Input data:
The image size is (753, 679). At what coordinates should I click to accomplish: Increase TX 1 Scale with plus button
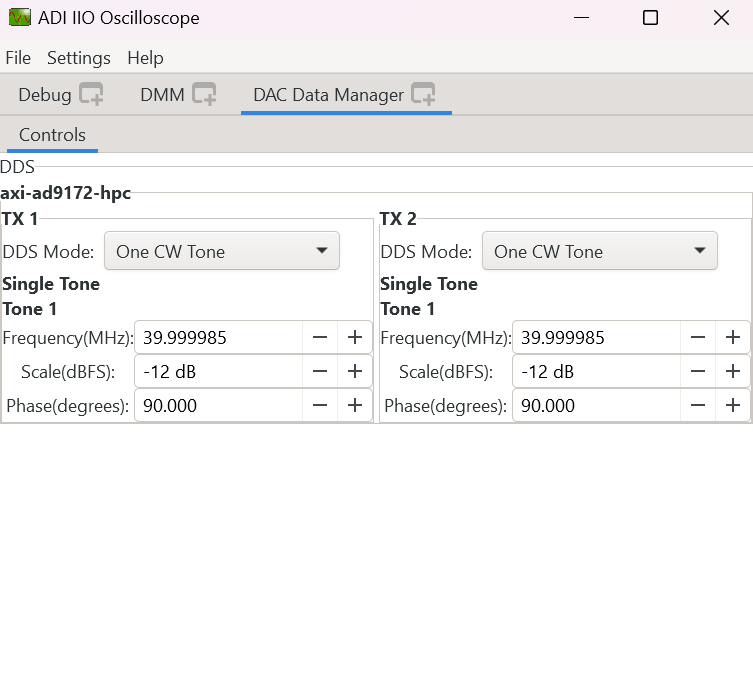click(354, 372)
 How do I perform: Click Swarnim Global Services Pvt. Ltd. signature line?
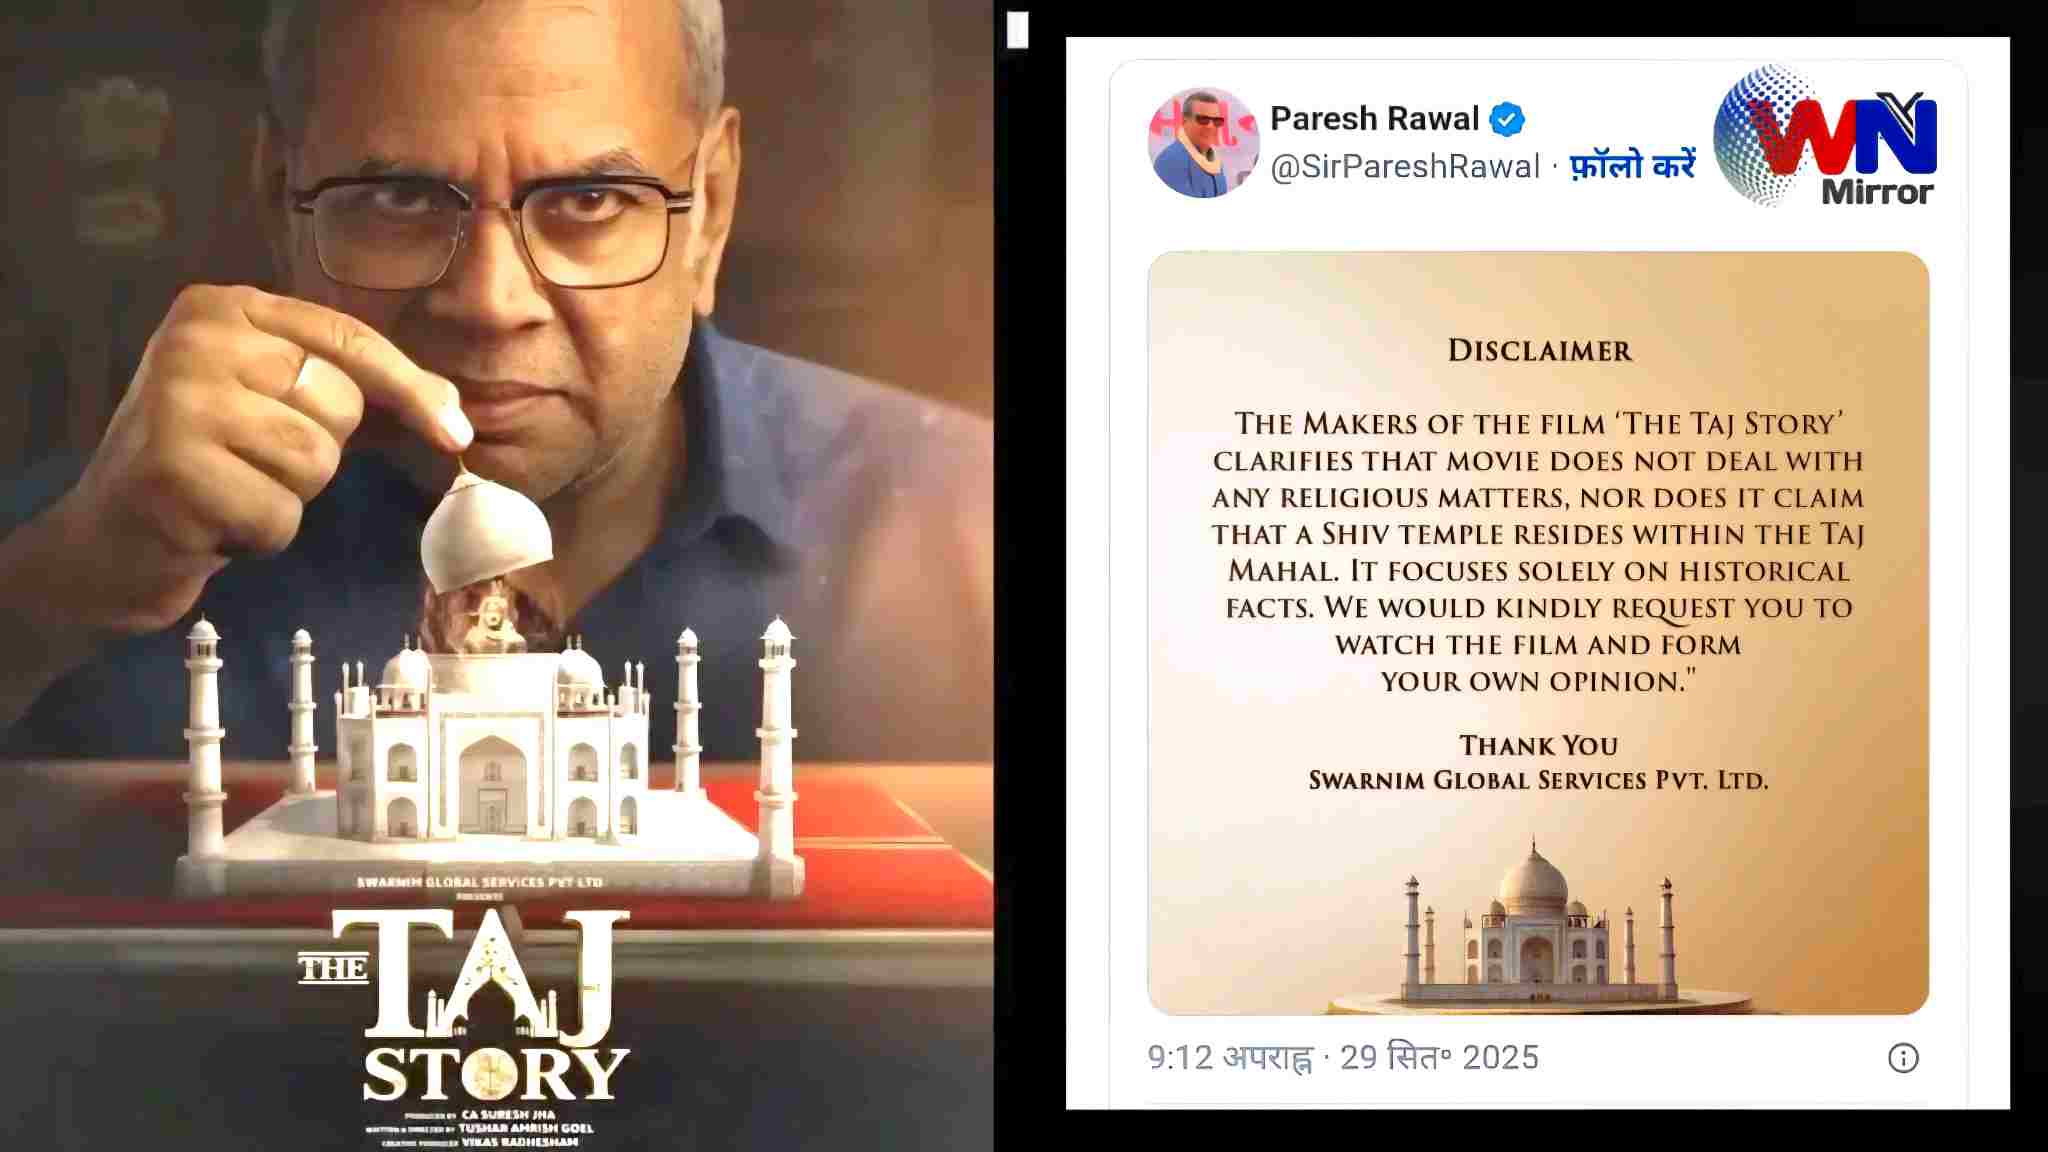point(1538,780)
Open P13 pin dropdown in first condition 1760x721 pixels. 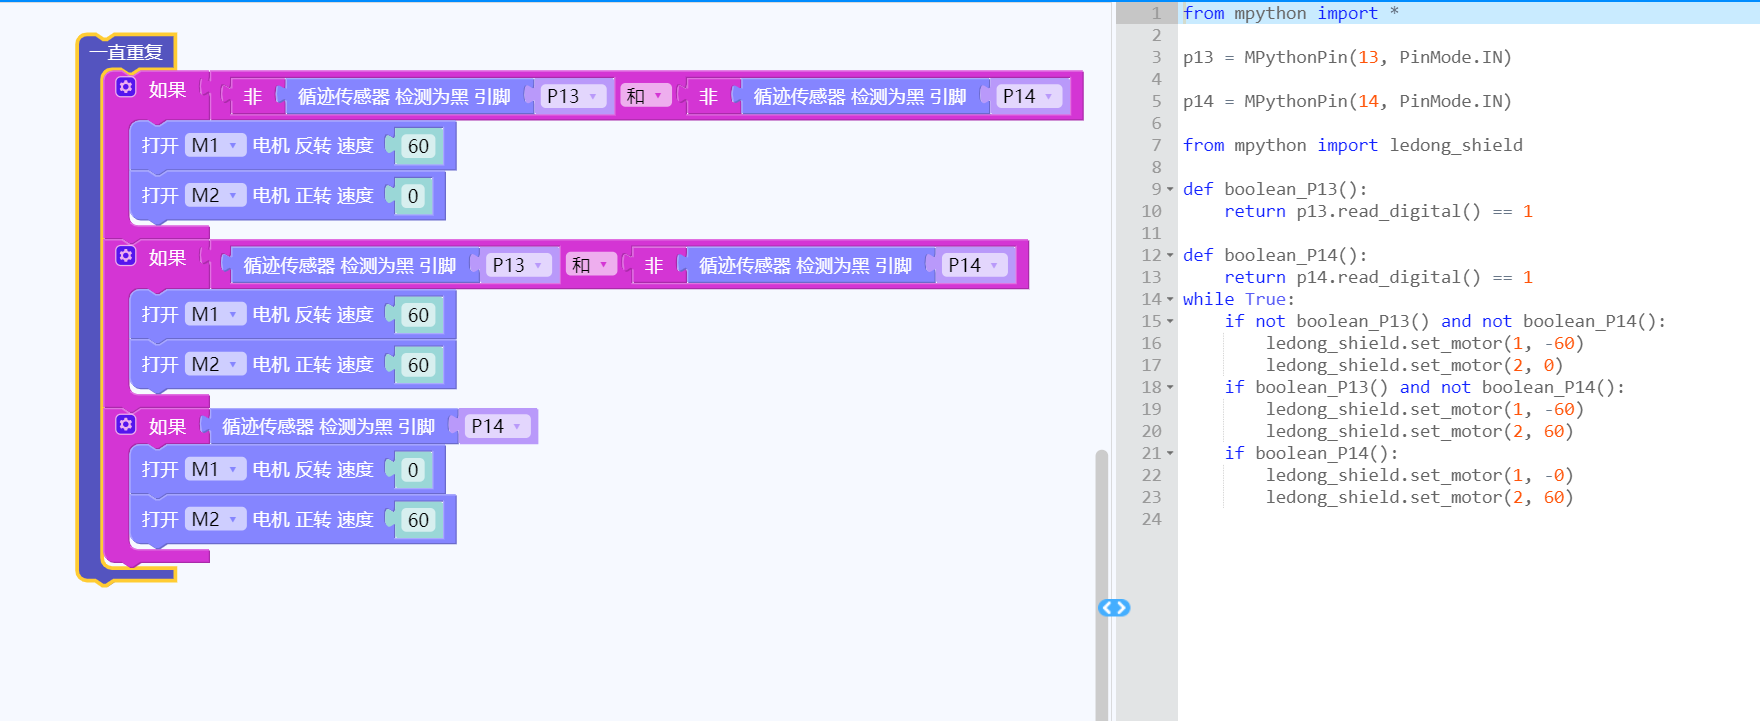coord(573,96)
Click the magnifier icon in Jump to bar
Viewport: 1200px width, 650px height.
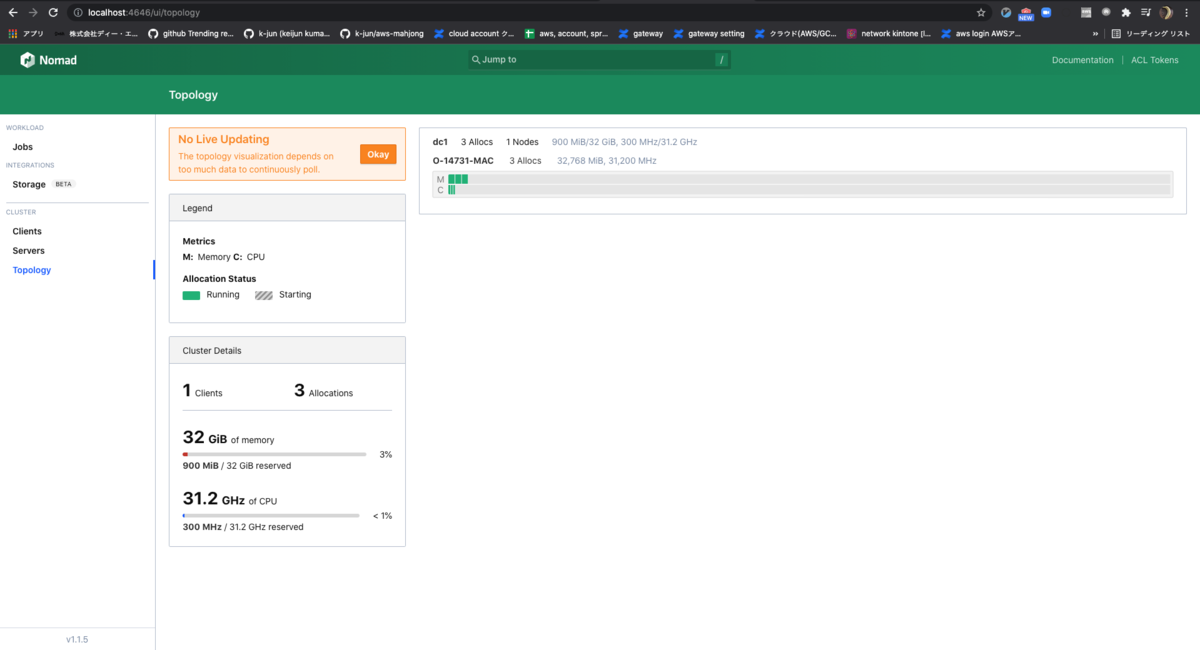pos(476,59)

Set task:
Extract the material from its first line through the line containing "point(1538,780)", reproducing it word for word. Omit the pictures.

Finished answer:
The image size is (753, 679). At what coordinates should I click to accomplish: Increase TX 1 Scale with plus button
click(354, 372)
 How do I perform: Click Swarnim Global Services Pvt. Ltd. signature line?
point(1538,780)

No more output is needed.